Monday, May 10, 2004

help me before I develop a vagina and cellulite!

I’m super tired today. I have no idea why. I surely slept 8 hours last night as well as 12 hours the night before. I should be so rested, it’s ridiculous. But after eating my lunch (consisting of the mandatory two slices of pizza), I crashed hard on my way back to work. I’m sitting here yawning as though I could fall over from sheer exhaustion.

Let’s see…pretty uneventful weekend overall. Did a great deal of writing on the script that we are developing for our next theatre production. Watched a ton of movies, including Ruthless People, The Order, Spy Kids 2 (it really wasn’t as bad as it seems), and It Runs in the Family, which is the sequel to A Christmas Story. I didn’t know there was a sequel either! It was pretty good too. Nothing to freak out about, but definitely a “must see” if you are into that whole Ralphie and his Red Rider BB gun, thing.

I also jerked off 4 times in the matter of 36 hours, but who’s counting, really.
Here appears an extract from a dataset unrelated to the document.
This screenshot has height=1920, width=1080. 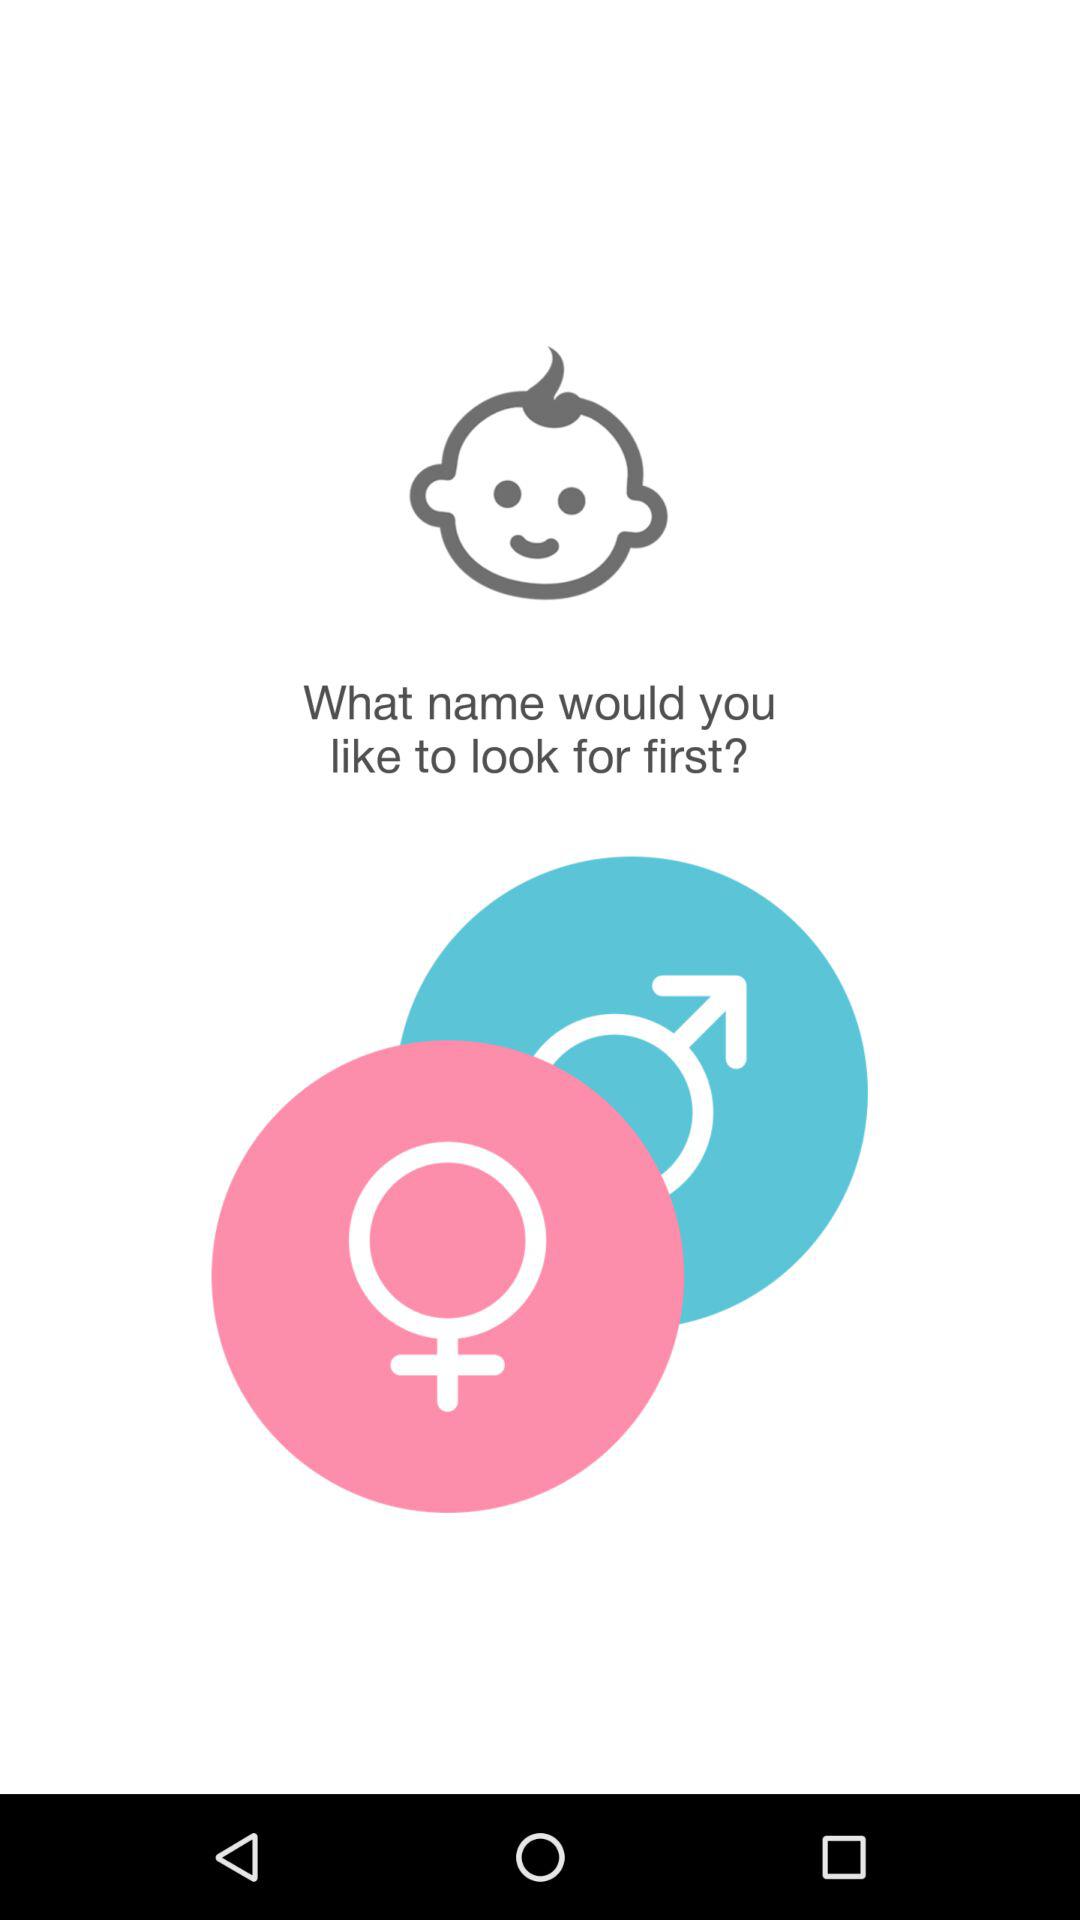 I want to click on press the item below the what name would icon, so click(x=447, y=1276).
Last nights Survivor finale was truly the highlight of all of my weekend adventures. It was three hours of non-stop joy for this Joe CuttheShit. Congrats Amber(!), although I totally wanted my boy, Rob Mariano, to take away the title. Ah well…that’s what you get for falling in love, eh Rob? And did that boy look GOOD last night, or twat?

In other news, I am slowly becoming a magazine whore. I can’t stop buying People, US Weekly, and In Touch magazine. I am fastly turning into a full blown woman. Someone help!

Is it wrong that after work I am going to go immediately over to Paul’s, climb in to bed, turn on the 2 hour presentation of The Swan and call it a night? Ah shit…I am FASTLY turning into a woman. Someone hand me the bon bons and do my nails. I prefer bright red or pink to match my pumps.

Ever feel like you were going to cry for no reason? All of a sudden I think I just caught a sob in my throat. I swallowed it down and sat here a little stunned. What do I have to cry about? Get a hold of yourself, you menstruating asshole!

I may need to go now. It’s quite possible that the more I type, the more my feminine side takes over. At this point, I’m craving long bubble baths and nights curled up on the phone, chatting with my closest girlfriends. Anyone up for a movie on Lifetime?

I’ll make the popcorn and meet you on the couch with a box of Kleenex.